Die Linken haben wenigstens noch einen Traum: Von einer Welt, in der alle viel mehr Geld bekommen (außer den Reichen, aber das sind ja immer die anderen); in der jeder weniger arbeiten muss; die Mieten billig sind, der Nahverkehr kostenlos, und Strom und Wasser und alles andere auch; in der Diktatoren mit sich verhandeln lassen, von Demos zu Reformen überzeugt werden; Kriege aufhören, sobald deutsche Firmen keine Waffen mehr produzieren. Eine Welt, in der es sogar noch echte Feinde gibt: die Banken, die Rüstungskonzerne, die Lobbyisten (außer sie vertreten linke Ziele), die Besitzenden (das sind alle, die mehr haben als man selbst).

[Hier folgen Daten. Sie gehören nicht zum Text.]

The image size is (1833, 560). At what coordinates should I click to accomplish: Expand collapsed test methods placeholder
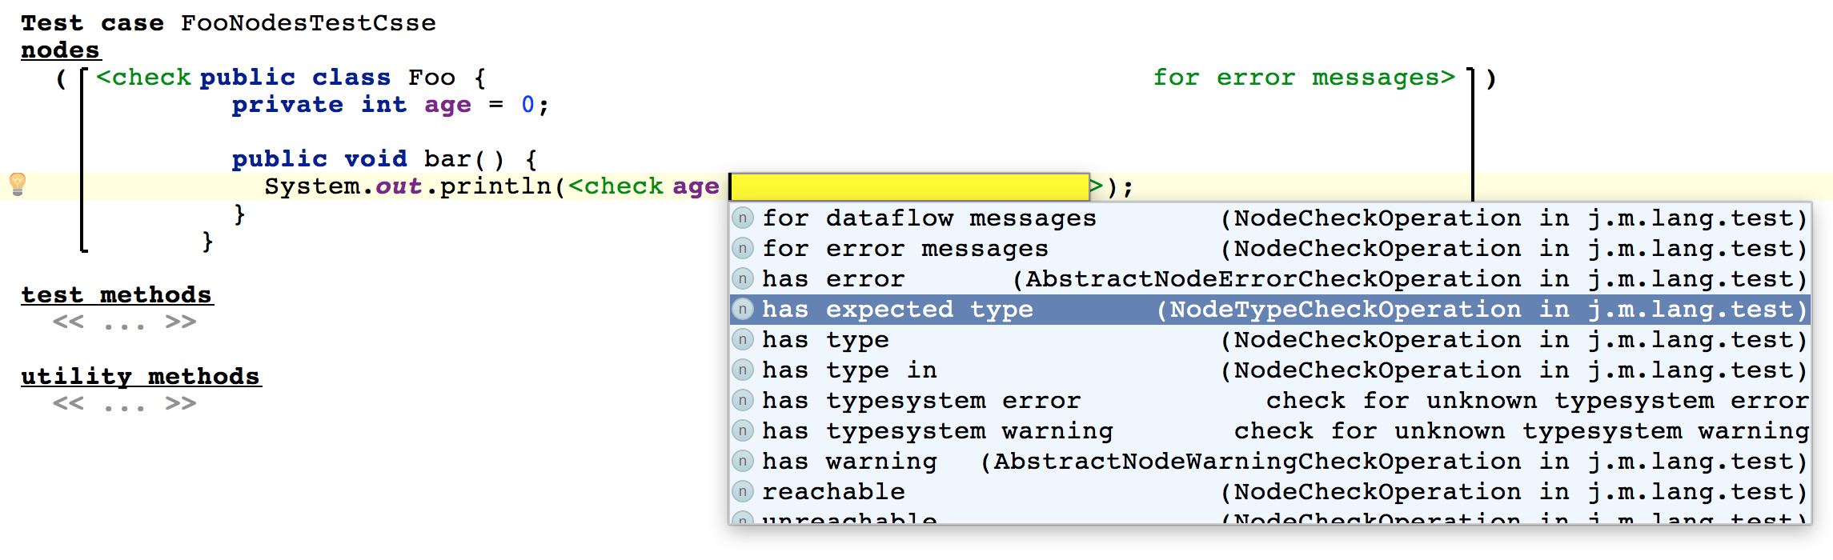(x=124, y=322)
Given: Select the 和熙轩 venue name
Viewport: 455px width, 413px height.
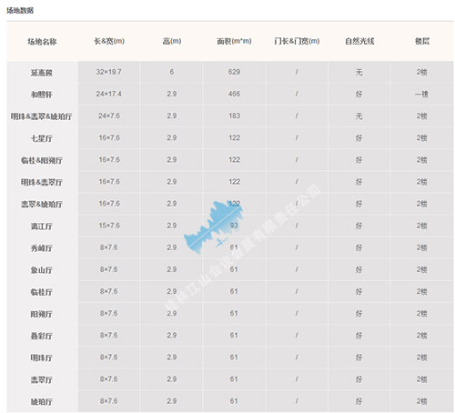Looking at the screenshot, I should [x=42, y=95].
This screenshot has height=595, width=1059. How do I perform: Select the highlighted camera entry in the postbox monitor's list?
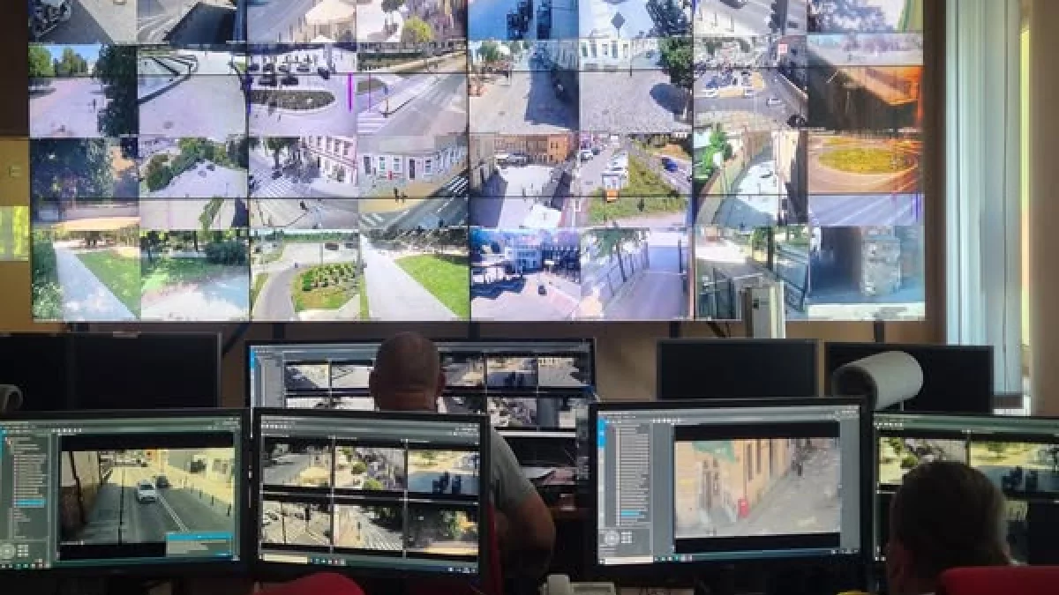pyautogui.click(x=631, y=513)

Klar, das zu erreichen wird nicht ganz so einfach wie die Förderung von Kinematheken. Aber das haben Utopien nunmal an sich. Die Linke traut sich wenigstens, eine zu formulieren. Eine Stimme für sie könnte die anderen vielleicht dazu bringen, sich nicht länger nur mit ach so realitätsnahen, pragmatischen, ernsthaften, kleinteiligen Versprechen zu begnügen. Sondern ihre Wähler auch mal wieder träumen zu lassen. Zumindest ein bisschen.

Falk Heunemann beobachtet die Linke seit ihrer ungewöhnlichen Entstehung 2005 und schrieb darüber das Buch „Die Erfindung der Linkspartei“. Er war Leitartikel-Redakteur für die „Financial Times Deutschland“ und Politikredakteur bei der „Thüringer Allgemeine“.